SOURCE DATA:
*-*-*

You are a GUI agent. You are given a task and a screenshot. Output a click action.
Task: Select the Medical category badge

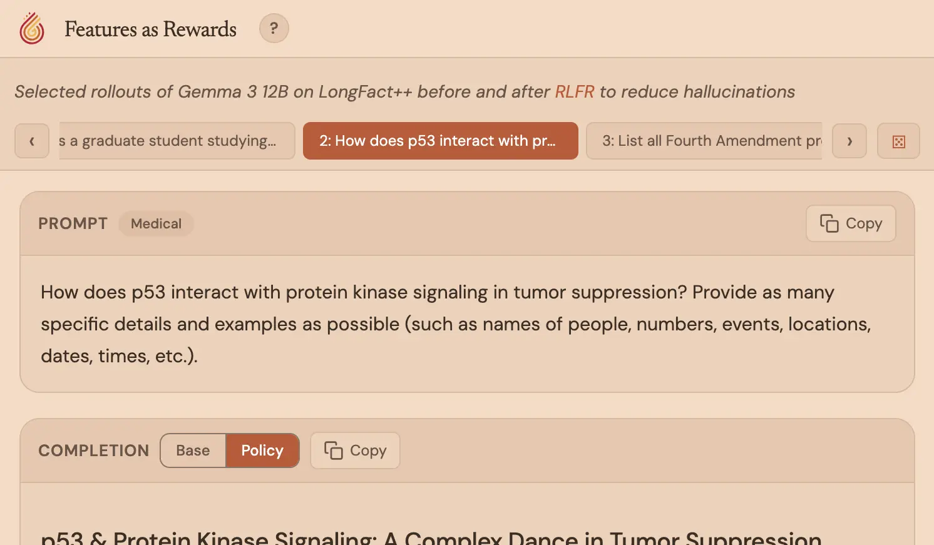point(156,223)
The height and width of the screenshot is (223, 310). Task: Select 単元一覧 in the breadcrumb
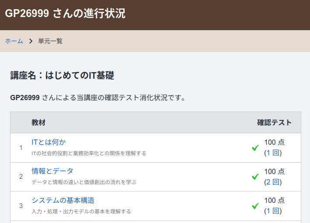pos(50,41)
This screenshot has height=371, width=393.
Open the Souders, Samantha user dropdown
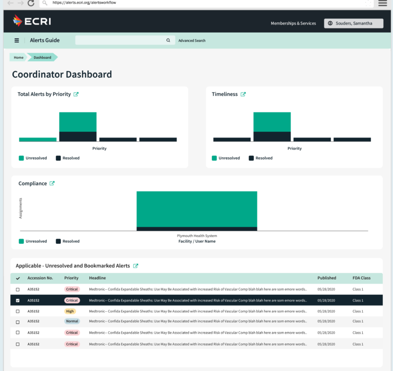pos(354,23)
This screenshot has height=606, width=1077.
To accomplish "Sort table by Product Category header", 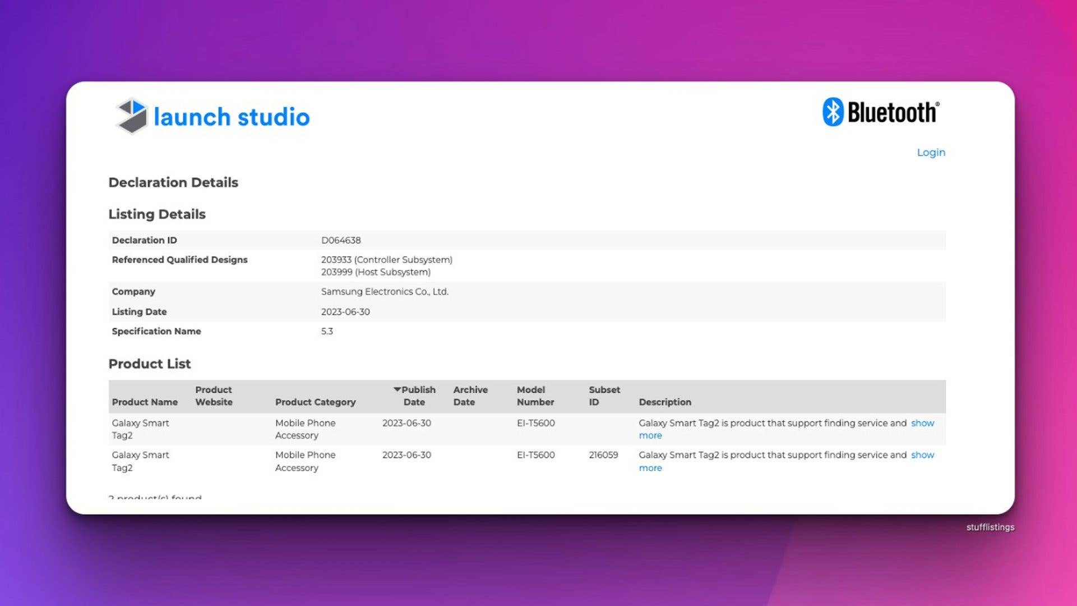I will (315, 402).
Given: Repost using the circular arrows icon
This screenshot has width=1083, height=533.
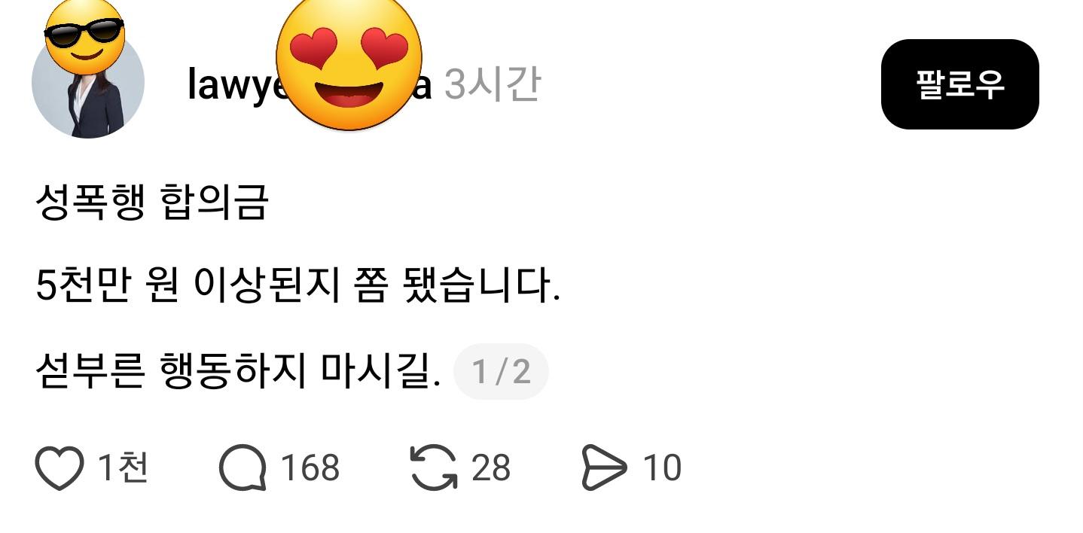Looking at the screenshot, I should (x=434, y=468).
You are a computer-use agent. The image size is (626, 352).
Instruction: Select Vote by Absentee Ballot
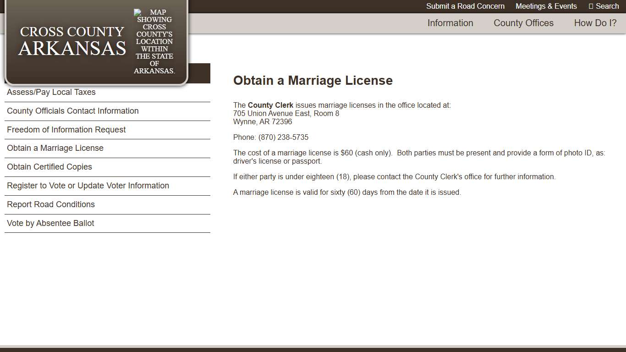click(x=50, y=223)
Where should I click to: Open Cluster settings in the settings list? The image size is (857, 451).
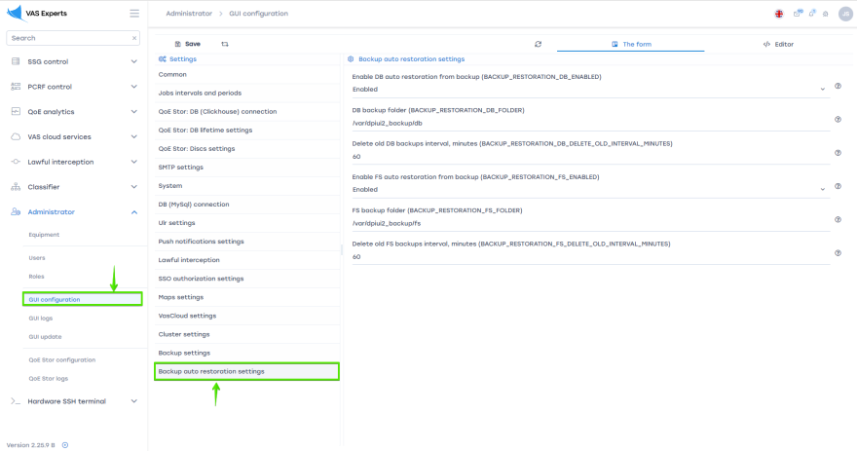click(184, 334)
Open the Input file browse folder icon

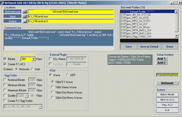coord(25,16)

*-*-*

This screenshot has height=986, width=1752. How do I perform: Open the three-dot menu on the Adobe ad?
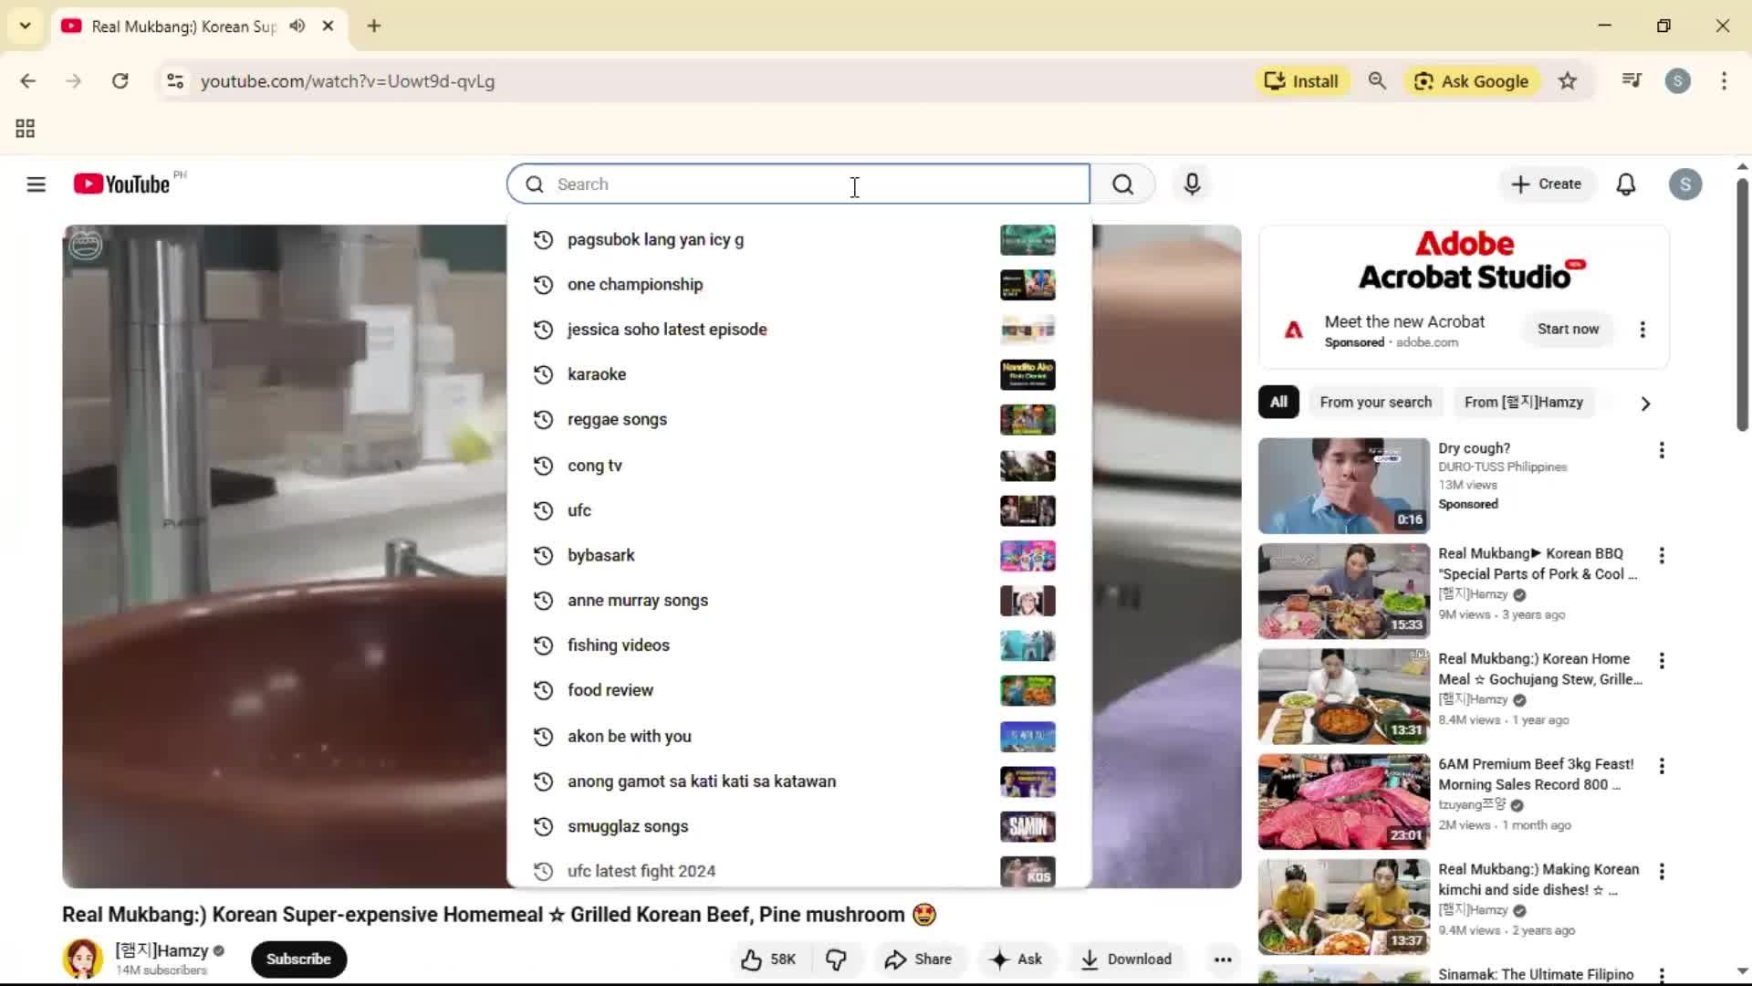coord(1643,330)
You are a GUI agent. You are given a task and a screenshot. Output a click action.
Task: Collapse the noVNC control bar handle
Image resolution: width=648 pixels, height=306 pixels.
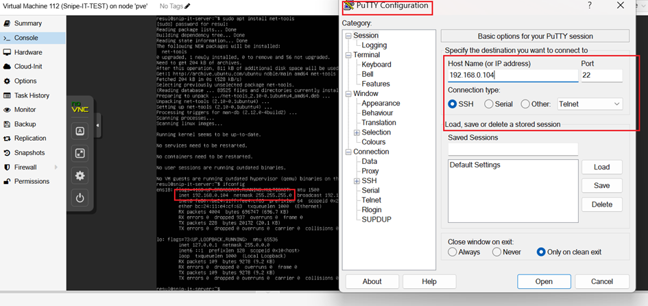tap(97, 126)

*-*-*

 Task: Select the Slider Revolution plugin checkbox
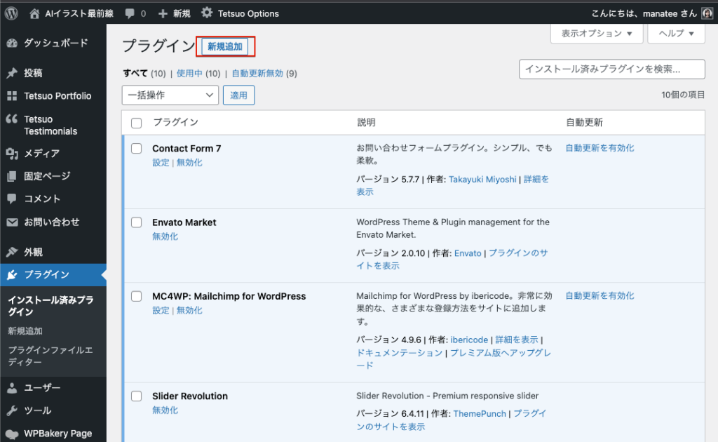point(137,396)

*-*-*

DIRECTIONS: In the material, from the line with "Given: Repost using the circular arrows icon" up to and including the line with "coord(25,16)", switch "Open" to "Launch" and give those lines again with nothing else changed. Leave the pictures out of your answer.

TASK RESPONSE:
Given: Repost using the circular arrows icon
This screenshot has width=1083, height=533.
Looking at the screenshot, I should (x=434, y=468).
You are a computer-use agent. The image size is (626, 352).
Instruction: Select Vote by Absentee Ballot
click(x=50, y=223)
Where should I click to: Launch Cluster settings in the settings list? The image size is (857, 451).
click(184, 334)
Launch the Input file browse folder icon

coord(25,16)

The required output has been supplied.